Population versions of the empirical depth functions $\hat{d}_{ij}(s)$ and the corresponding empirical DQFs are defined as follows. For $x,y\in{\mathbb{R}}^{d}$ , let $\ell_{x,y}$ denote the line passing through both $x$ and $y$ . For $s\in\ell_{x,y}$ let $C_{x,y}(s)$ denote the spherically symmetric cone in ${\mathbb{R}}^{d}$ with tip $s$ containing the anchor point, say $m_{x,y}=\frac{x+y}{2},$ with axis of symmetry given by $\ell_{x,y}$ , and with opening angle given by the tuning parameter $\alpha$ . The hyperplane through $m_{x,y}$ perpendicular to $u$ again divides $C_{x,y}(s)$ into two sets, a cone $A_{x,y}(s)$ and a frustum $B_{x,y}(s),$ where for definiteness, the intersection of the hyperplane and the cone (the base of $A_{x,y}(s)$ or the top of $B_{x,y}(s)$ ) is considered to be part of $A_{x,y}(s)$ but not of $B_{x,y}(s)$ . Then,

d_{x,y}(s)=\min\big{(}F(A_{x,y}),\,F(B_{x,y})\big{)}.

Similar to the empirical version, $d_{x,y}(s)$ is the one-dimensional Tukey depth of the (sub)distribution obtained by projecting the mass of the cone $C_{x,y}(s)$ onto the axis of symmetry $\ell_{x,y}$ . Figure 4 illustrates this for a two-dimensional bi-modal density.

Again, choosing the tip randomly on the line $\ell_{x,y}$ according to $S\sim G=G_{x,y}$ results in a random variable $d_{x,y}(S)$ whose quantile function is the DQF $q_{x,y}(\delta)$ . Formally,

q_{x,y}(\delta)=\inf\{t>0:\,G_{x,y}(d_{x,y}(S)\leq t)\geq\delta\}.

The empirical average $\overline{q}_{i}(\delta)$ corresponds to

\overline{q}_{x}(\delta)={\rm E}\big{[}q_{x,Y}(\delta)\big{]},\quad Y\sim F,

and similarly $\tilde{q}_{x}(\delta)=\frac{\overline{q}_{x}(\delta)}{\overline{q}_{x}(1)}$ is the normalized expected DQF. As already mentioned, a result for $d\geq 2$ , analogous to Corollary 2.1 can be found in Chandler and Polonik (2021).
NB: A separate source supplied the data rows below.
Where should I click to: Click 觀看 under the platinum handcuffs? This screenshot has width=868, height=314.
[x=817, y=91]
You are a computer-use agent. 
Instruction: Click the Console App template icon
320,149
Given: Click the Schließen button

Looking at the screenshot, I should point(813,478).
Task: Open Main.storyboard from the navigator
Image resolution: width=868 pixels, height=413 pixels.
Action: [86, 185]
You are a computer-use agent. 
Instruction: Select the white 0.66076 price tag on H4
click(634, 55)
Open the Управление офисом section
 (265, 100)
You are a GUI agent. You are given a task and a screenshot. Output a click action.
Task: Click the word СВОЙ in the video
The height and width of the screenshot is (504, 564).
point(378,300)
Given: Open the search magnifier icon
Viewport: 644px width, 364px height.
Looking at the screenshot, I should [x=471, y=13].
The flatness of the DQF for anchor points lying outside the support of $F$ , i.e. a result analogous to the last assertion of Lemma 2.1, also holds for $d\geq 2,$ as shown in Lemma 2.2.
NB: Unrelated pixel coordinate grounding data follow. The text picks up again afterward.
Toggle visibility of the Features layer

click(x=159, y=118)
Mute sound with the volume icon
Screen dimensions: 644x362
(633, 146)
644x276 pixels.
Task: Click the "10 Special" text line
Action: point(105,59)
We use the following setting: For a given distribution $F$ on ${\mathbb{R}}^{d}$ with compact support (for simplicity) and $x,y\in{\mathbb{R}}^{d}$ , let $[a_{x,y},b_{x,y}]\subseteq\ell_{x,y}$ denote the range of the push-forward distribution on $\ell_{x,y}$ obtained by the projection map $\pi_{x,y}(z)$ , which is the orthogonal projection of $z\in{\mathbb{R}}^{d}$ onto $\ell_{x,y}.$ We assume $\|b_{x,y}-a_{x,y}\|>0$ . Let $G_{x,y}$ denote a continuous distribution on $[a_{x,y},b_{x,y}]$ . This is a distribution on the “one-dimensional interval” of length $\|b_{x,y}-a_{x,y}\|$ . Also, we represent $\ell_{x,y}$ as $\ell_{x,y}=\{z\in{\mathbb{R}}^{d}:\,z=m_{x,y}+tu_{x,y},t\in{\mathbb{R}}\}$ , where $m_{x,y}$ is the anchor point, and $u_{x,y}\in S^{d-1}$ is the unit vector giving the direction of $\ell_{x,y}.$

Lemma 2.2 (zero interval property in multivariate settings).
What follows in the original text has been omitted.